Wolf: The Vulpine Challenge
You certainly didn’t expect to be given a challenge like this out of the blue, not when you’d only really planned on just asking some questions. And yet, you can’t say you’re opposed to it - the idea seems fun, after all, and besides, what have you got to lose?
You focus on seeing the time and find that of the two hour time limit, almost the first hour has passed - you’re right around the fifty-five minute mark, so you’ve got plenty of time to kill. That spurs you on into your choice.
‘Sure,’ you reply. ‘I accept your challenge. What do you have in mind?’
Ali’s tail swishes around as she grins at you again. ‘Awesome. Well… do you know this area at all?’
‘Yeah!’ you say, and you smile, too. ‘I’ve been here a lot, so I’ve got a good sense of the layout.’
‘Excellent,’ Ali replies. She nods her head to the right, your left. ‘Then you know where the river begins not far from here, and how it leads into a lake?

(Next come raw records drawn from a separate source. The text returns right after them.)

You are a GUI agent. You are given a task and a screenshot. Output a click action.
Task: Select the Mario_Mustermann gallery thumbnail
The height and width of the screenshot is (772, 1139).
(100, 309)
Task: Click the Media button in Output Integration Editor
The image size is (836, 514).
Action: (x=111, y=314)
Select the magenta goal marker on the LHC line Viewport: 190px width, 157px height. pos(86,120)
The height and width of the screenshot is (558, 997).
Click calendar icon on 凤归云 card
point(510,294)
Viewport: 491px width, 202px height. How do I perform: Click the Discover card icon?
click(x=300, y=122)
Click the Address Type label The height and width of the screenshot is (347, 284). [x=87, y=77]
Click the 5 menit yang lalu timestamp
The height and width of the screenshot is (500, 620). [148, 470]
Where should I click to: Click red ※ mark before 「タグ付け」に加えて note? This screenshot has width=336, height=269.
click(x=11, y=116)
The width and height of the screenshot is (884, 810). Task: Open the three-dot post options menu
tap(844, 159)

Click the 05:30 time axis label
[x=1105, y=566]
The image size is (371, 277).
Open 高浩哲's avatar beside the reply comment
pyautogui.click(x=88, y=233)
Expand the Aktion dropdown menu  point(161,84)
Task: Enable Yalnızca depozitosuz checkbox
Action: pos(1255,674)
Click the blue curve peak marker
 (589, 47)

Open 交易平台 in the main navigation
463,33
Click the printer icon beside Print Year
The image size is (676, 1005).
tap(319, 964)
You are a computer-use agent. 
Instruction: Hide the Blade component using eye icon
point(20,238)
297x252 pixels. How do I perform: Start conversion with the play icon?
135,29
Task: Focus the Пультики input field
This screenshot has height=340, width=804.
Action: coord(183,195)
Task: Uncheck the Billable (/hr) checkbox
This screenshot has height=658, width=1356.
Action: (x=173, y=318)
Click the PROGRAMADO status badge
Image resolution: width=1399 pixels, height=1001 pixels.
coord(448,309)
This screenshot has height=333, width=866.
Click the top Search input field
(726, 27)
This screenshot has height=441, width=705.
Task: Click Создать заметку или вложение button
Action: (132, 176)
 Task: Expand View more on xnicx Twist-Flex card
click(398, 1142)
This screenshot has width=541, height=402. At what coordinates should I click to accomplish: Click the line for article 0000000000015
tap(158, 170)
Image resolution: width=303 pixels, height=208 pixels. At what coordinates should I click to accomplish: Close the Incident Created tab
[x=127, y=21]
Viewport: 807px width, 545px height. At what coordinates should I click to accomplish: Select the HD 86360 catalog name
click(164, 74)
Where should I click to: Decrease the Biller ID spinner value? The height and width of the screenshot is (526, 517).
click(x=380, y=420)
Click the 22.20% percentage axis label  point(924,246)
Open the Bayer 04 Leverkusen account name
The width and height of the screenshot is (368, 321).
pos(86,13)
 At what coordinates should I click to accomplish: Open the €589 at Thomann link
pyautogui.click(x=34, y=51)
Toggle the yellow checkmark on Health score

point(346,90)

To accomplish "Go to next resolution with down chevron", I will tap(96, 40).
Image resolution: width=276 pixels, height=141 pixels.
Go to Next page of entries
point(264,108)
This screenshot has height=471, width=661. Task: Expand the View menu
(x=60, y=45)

Here’s my challenge: it’s simple… we have a race. If you can beat me to that lake before I make it, then you’ve won, and I’ll gladly answer whatever other questions you might have for me. No strings attached, I promise.’
You pause to ponder this. ‘Why do I feel like you’re being crafty on me to live up to the fact you’re in a fox’s body right now?’
She snickers. ‘Clever joke. But, hey, you’ve got a good point.’ She eyes you then, and her eyes are filled only with sincerity. ‘I promise it’s the truth.’
“She doesn’t lie,” Shira says. You almost forgot the genies were there.
‘Alright, then,’ you say. ‘A race it is.’
‘Shira, could you maybe serve as our starting point, please?’ Ali asks her djinn.
“Ha! Gladly, my dear, gladly,” Shira replies. She beams and immediately floats over to stand on a spot a few feet away from all of you. She stretches her hands to her sides, and, in a flash of purple light, there are now two small but thick lines engraved into the ground. “There we are. Your starting lines.”
You and Ali both walk over to the lines and stand directly behind them.
‘Hope you don’t mind losing,’ Ali says, and there’s a playful flicker in her eyes.
You scoff. ‘I was about to say the same thing to you.’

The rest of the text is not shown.